Texte à lire |
==============================

Une étude de phase 3 randomisée ouverte sur plus de 700 patients
L’étude Perseus, sponsorisée par l’European myeloma network en collaboration avec le laboratoire Janssen, porte sur des patients adultes naïfs de traitement porteurs d’un myélome multiple, éligibles à une chimiothérapie à haute dose plus autogreffe de cellules souches et présentant un Ecog [0-2].
Ils ont été inclus entre janvier 2029 et janvier 2020 dans 115 sites localisés dans 14 pays en Europe et en Australie, puis randomisés en deux bras. Dans le premier, les patients recevaient le traitement standard à l’époque, à savoir induction et consolidation par trithérapie VRD puis traitement de maintenance par lénalidomide. L’autre bras testant l’ajout de daratumumab (SC) en phase d’induction et consolidation ainsi qu’en maintenance.
Le critère primaire est la survie sans progression. Les taux de réponses complètes et de maladie résiduelle minimale négative (MRM) constituent les principaux critères secondaires.
Au total, 709 patients ont été randomisés. Ils ont 60 [31-70] ans d’âge médian, 15 % sont en stade 3 de la maladie et 22 % présentent des anomalies cytogénétiques à haut risque. Leur randomisation a été stratifiée sur le stade et le risque cytogénétique.
Amélioration de la survie sans progression et des réponses complètes
Au terme de 47,5 mois de suivi médian, 314 patients du bras quadrithérapie et 299 du bras trithérapie avaient complètement fini les phases d’induction et de consolidation. Respectivement 309 et 294 patients avaient été greffés. Enfin, 322 versus 300 patients avaient commencé la phase de traitement de maintenance (bithérapie daratumumab/lénalidomide vs lénalidomide).

==============================

Données enregistrées |

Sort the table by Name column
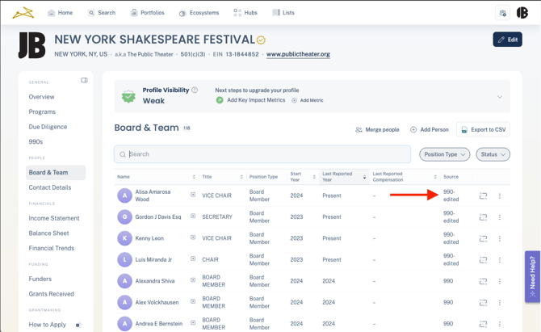 point(194,177)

==============================

Explorer le contenu |
a) Énumérez tous les critères d'évaluation de l'étude cités dans le texte sur l'étude Perseus.
b) Recopiez mot pour mot le passage du texte sur l'étude Perseus qui va de « Une étude de » jusqu'à « un Ecog [0-2]. » inclus.
Les lignes n'ont aucun lien avec le texte.

Solutions des exercices |
a)
- La survie sans progression (critère primaire)
- Le taux de réponses complètes (critère secondaire)
- Le taux de maladie résiduelle minimale négative, ou MRM (critère secondaire)

b)
Une étude de phase 3 randomisée ouverte sur plus de 700 patients
L’étude Perseus, sponsorisée par l’European myeloma network en collaboration avec le laboratoire Janssen, porte sur des patients adultes naïfs de traitement porteurs d’un myélome multiple, éligibles à une chimiothérapie à haute dose plus autogreffe de cellules souches et présentant un Ecog [0-2].